Mid-October 1987 Ron told me I was pregnant.
I was sure he was wrong. So sure that I refused to take time to go get tested. (No, I hadn’t learned true submission yet. Plus I had accounting tests to study for. And I was late for work.)
Ron was so sure I was pregnant that he told me to pee in a jar and put the lid on it. He put it in a paper bag and took it to my doctor’s office for a pregnancy test before going to work. Of course, he was right. I was expecting our third child.
One Tuesday evening many months later, after work, Ron told me I was in labor. I’d been so busy with dinner and getting two little girls to bed I hadn’t paid attention to what I thought were more Braxton Hicks contractions.
“Sweetheart, they’ve been coming every three minutes for an hour now. I think we need to call the sitter and go to the hospital,” he said. Of course, he was right again.
Ron loaded his guitar and my go bag. (Rather than just pant through labor, we sang worship songs. Singing accomplishes many of the same things controlled breathing does including taking my mind off the pain.) The sitter arrived, and we headed to the hospital, the same hospital I was born in twenty-five years earlier.
At about 2 am on May 4, 1988, our first son was born. We were thrilled. We named him after Ron’s favorite bible character King David and his dad Glen Duncan.
(By the way, I graduated college four days later. I skipped the ceremony; I was too busy enjoying my baby boy.)
Since that day 31 years ago, David has made us proud in so very many ways.
As a child he loved to laugh, dance, and play. He still does all three often. He was an all-around good kid who was terrible at lying. He loved working with tools beside his dad. He could install a ceiling fan without help at age ten. He continues to enjoy working with his hands and has learned skills such as tiling bathrooms and welding, which he does for a hobby.
He has always been a leader…usually in good ways. He earned the rank of Eagle Scout at age 14 and went on to earn a total of 72 merit badges. He served five months as a page for the United States House of Representatives while he lived in D.C and attended Page School at the Library of Congress his junior year of high school. He was an excellent student. He earned an ROTC scholarship to the University of Oklahoma but decided to join the USMC and served five years as a Marine with two tours in Afghanistan. He still serves in the USMC as a reservist and was recently promoted to Staff Sargent. David will be attending Warrant Officer School next January. My dad, who was a Naval Officer, would be very proud.

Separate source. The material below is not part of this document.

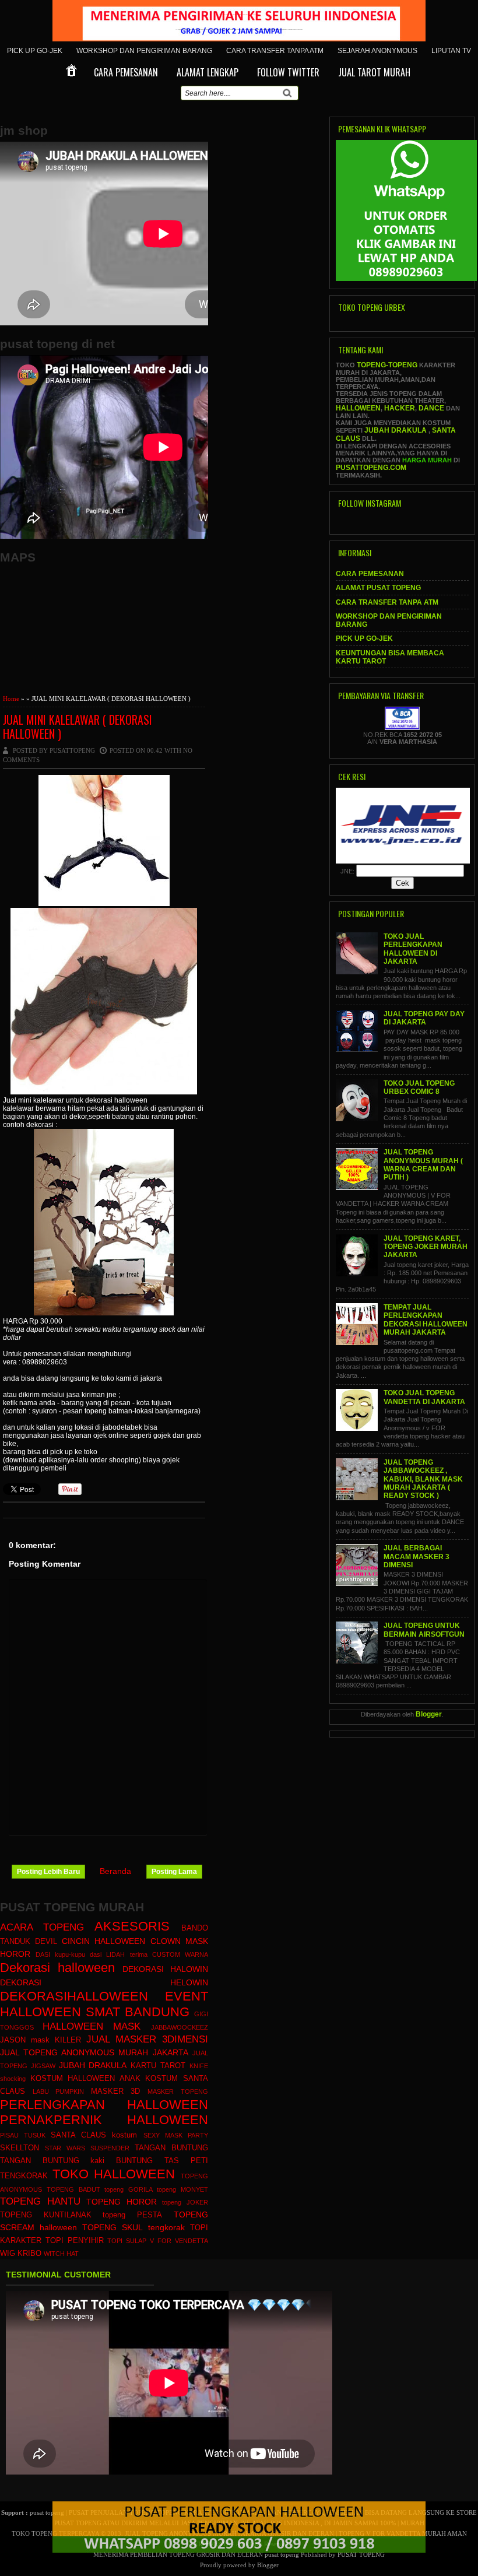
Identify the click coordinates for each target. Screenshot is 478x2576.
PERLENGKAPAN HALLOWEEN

David is kind and compassionate. Of course, he likes to blow things up and play with artillery, two things the military allows him to do regularly. But when dealing with hurting people, he is patient and loving. David has been through hard things. He was part of the Dark Horse Unit which lost more men than any other unit since Iwo Jima. He lost many good buddies during that tour. And in the years since he has helped many men and women who struggle with Post Traumatic Stress. He shares his own experience, strength, and hope with others walking the hard things. He is part of Survivors, a clean and sober motorcycle club which focuses of serving others.
He was a rock for me when his younger brother died. David gave me all the hugs I wanted. He was willing to help and serve others even as he was grieving. He helped Ron and our younger sons clean out Andrew’s apartment just a day after learning of his brother’s death. He helped plan the Scout Color Guard that was part of the memorial service and helped choose the music for the slide show. Johnny Cash, of course.
He works hard and with integrity. He plays hard, too. I’m glad he often tells me about his adventures after the fact.
I could go on and on about my son and how proud I am of him. But I’ll save the rest to tell him privately.
Happy Birthday to my oldest son. I love you.